Античное прошлое присутствует в Европе всегда, но, согласно распространенному мнению, в Италии образуется «идеальный классический стиль» благодаря прямому влиянию античности, тогда как на Севере стиль «натуралистической готики» искажает античные образцы (Панофский использует выражение «направление мутационной энергии»).

Сказанное выше давно принято историографией Ренессанса как данность, и даже если энтузиаст, изучая итальянский культурный феномен XV в., забредет на границы Бургундии и Германских княжеств или в королевства Прованса, чтобы поискать там сходные процессы с теми, что проходят в итальянских городах – он вовремя опомнится. Критерием оценки была и остается античность и то, как именно античность интерпретируют. Гуманисты и художники Италии кочуют по Европе, и, напротив, государства Италии принимают гуманистов Севера или Византии; карта Ренессанса расширяется, Ренессансу в границах Италии тесно, однако именно уникальная метаморфоза римского наследия на территории итальянских городов-государств считается критерием феномена «Ренессанс».

Желание видеть в культурном феномене Италии XV–XVI вв. нечто большее, нежели сложившуюся в республиках и маркизатах субкультуру – нисколько не опровергает уникальности опыта. Признавая особенность «прямого» наследования античности, «идеальность классической формы», невозможность повторить ситуацию в ином культурном контексте, – тем не менее, можно попробовать выделить в Ренессансе проблематику «гуманизма». Такой подход смещает фокус зрения – с античной проблематики на проблему взаимоотношений отдельного человека и социума, общества и государства, понятия «гражданской свободы» и «личной независимости». Именно этим, в сущности, и занимались гуманисты Ренессанса, в то время как искусство фиксировало фазы дискуссии. Если понимать Ренессанс так – то есть как становление договора между обществом и человеком, поиск идеального равновесия между государственной конструкцией и пространством личной свободы, то это никак не оспорит уникальность итальянского опыта, но позволит использовать опыт Флоренции и Венеции шире; не только для ограниченной хроники, но как инструмент анализа истории в целом. И, выделив такую проблему (и даже признав данную проблему средоточием усилий Ренессанса), можно пробовать искать соответствия, преемственности, рифмы в истории Европы.

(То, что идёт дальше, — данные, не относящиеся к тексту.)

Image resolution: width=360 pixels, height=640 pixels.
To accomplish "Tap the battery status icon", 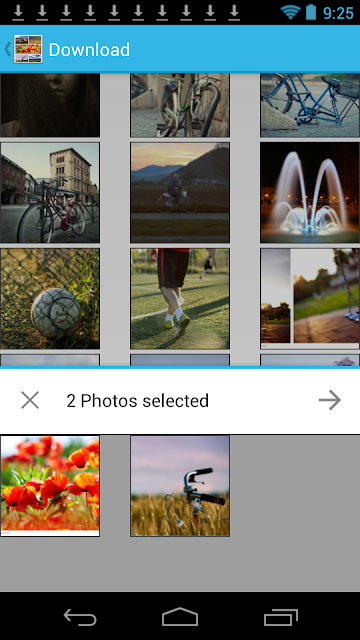I will [311, 12].
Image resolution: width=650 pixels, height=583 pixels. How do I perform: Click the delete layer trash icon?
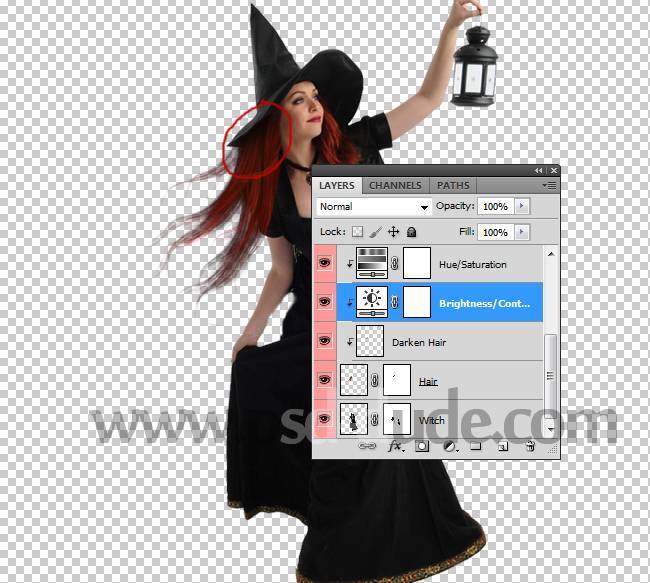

Если сам термин «гуманизм» рассматривать в противоречивости: трактованного как занятия античностью (studia humanitatis), как «христианский гуманизм» неоплатоников, как «свободу воли» в гедонистическом толковании Лоренцо Валла или как «гражданский гуманизм» Пальмиери и Ринуччини – то поневоле придется добавить к пантеону итальянских гуманистов и Рабле, и Эразма, и Рогира, и Кузанского. Быстро выяснится, что итальянский диалог не полон: не в том дело, что кватроченто начало диалог, а Север продолжил, – но даже классическое кватроченто не может быть понято адекватно, если не усилить рассуждение Поджо рассуждением Эразма. Логика диалога не допускает детерминировать место спора, если суть спора в том, чтобы создать пространство свободы.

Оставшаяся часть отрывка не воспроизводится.